[SERVER-74002] Day-of-year (%j) parsing inconsistency Created: 14/Feb/23  Updated: 30/Mar/23  Resolved: 30/Mar/23

Status: Closed
Project: Core Server
Component/s: None
Affects Version/s: None
Fix Version/s: None

Type: Bug Priority: Minor - P4
Reporter: Maxim Katcharov Assignee: Kyle Suarez
Resolution: Won't Fix Votes: 0
Labels: None
Remaining Estimate: Not Specified
Time Spent: Not Specified
Original Estimate: Not Specified

Issue Links:
Depends
Related
related to SERVER-50336 $dateFromString support for additiona... Closed
Assigned Teams:
Query Execution
Sprint: QE 2023-03-06, QE 2023-03-20, QE 2023-04-03
Participants:

 Description   

When I specify both %j for day of year and %m for month {'$dateFromString': {'dateString': '2007-01-11', 'format': '%Y-%j-%m'}} (note the order), the result is 2007-11-02T00:00:00.000Z - $j is treated like $d (but with an initial value of 0).

If I specify %Y-%j-%m-%d (input 2007-01-11-05), %j is ignored, and the result is 2007-11-05T00:00:00.000Z.

The strings "%Y-%m-%d-%j" and "%Y-%j-%m-%d" give different results for the same (re-ordered) values.

Since it is always an error to specify a day of year together with either a month or day of month, I would expect an error (similar to how we treat potentially incompatible timezones).



 Comments   
Comment by Ana Meza [ 14/Mar/23 ]

Assigning this to you kyle.suarez@mongodb.com to raise DOCS ticket

Comment by Kyle Suarez [ 07/Mar/23 ]

After discussion with kateryna.kamenieva@mongodb.com, amr.elhelw@mongodb.com and others at the needs triage meeting, we don't feel that the engineering effort is worth fixing this ambiguous case.

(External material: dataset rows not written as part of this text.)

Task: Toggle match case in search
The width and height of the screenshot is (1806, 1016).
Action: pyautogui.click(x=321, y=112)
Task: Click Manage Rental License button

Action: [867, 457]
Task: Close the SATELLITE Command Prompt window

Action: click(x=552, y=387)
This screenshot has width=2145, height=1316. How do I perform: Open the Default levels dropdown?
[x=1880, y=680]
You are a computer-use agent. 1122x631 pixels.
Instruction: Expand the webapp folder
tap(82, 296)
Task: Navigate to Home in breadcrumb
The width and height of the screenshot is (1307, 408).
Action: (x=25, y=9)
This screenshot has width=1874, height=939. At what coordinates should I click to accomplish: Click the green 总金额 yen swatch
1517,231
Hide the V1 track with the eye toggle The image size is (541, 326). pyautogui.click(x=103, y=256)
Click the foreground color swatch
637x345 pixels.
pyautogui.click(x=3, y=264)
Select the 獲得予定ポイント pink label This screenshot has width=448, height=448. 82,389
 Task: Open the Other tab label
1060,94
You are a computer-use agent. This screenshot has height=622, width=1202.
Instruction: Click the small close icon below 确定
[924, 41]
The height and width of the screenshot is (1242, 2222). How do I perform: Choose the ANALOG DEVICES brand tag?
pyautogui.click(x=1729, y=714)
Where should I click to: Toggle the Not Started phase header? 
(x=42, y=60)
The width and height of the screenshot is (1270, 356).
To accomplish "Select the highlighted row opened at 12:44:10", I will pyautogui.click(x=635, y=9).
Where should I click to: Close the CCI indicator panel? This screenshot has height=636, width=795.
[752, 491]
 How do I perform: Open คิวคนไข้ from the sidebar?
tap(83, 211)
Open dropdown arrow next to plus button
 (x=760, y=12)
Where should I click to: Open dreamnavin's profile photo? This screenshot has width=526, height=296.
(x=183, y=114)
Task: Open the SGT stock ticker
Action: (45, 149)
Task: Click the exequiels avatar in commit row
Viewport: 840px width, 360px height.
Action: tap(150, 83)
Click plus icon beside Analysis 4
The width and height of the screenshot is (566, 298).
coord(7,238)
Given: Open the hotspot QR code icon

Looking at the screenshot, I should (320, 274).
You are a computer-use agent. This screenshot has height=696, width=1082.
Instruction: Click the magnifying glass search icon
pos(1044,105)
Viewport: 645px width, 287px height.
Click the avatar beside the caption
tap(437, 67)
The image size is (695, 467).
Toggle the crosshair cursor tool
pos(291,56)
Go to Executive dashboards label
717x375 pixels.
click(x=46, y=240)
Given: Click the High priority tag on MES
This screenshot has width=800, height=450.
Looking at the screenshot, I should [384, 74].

I will file a DOCS ticket to consider documenting the undefined behavior.

Comment by Jennifer Peshansky (Inactive) [ 14/Feb/23 ]

I see a few options for resolving this.

  1. We could resolve it on the mongo side, the way we do when conflicting timezone information is specified. However, conflicting timezones are a result of an argument passed to fromString conflicting with information inside the string we're parsing to a date. This, on the other hand, is a conflict between two format specifiers both setting the same field.
  2. We could try to resolve this on the timelib side by having %m surface an error if the month has previously been set (same for %d, %j, etc.) This seems like the cleaner approach as long as it does not cause any performance issues. However, this could conflict with existing design decisions for timelib, and would potentially be a breaking change.
  3. We could live with this silent bug, citing that we do not make guarantees for the parsing behavior of invalid date formats.

cc arun.banala@mongodb.com kyle.suarez@mongodb.com

Comment by Jennifer Peshansky (Inactive) [ 14/Feb/23 ]

When we call dateFromString, we call a function from timelib and pass along the date it returns.

The reason this behavior occurs is because timelib loops over the format specifiers one by one, and does not check that each one it is processing has no conflicts with values that have already been set.

So in the case of {'$dateFromString': {'dateString': '2007-01-11', 'format': '%Y-%j-%m'}}, timelib:

  1. sees %Y and sets the year to 2007.
  2. sees %j and sets m = 1, d = (1+1) = 2.
  3. sees %m and sets m = 11

In other words, %m overrides the month that was previously set by %j, but the day remains unchanged.

%Y-%j-%m-%d behaves as if it ignores %j because %m overwrites the month and %d overwrites the day. But in %Y-%m-%d-%j, %j overwrites what both %m and %d have set.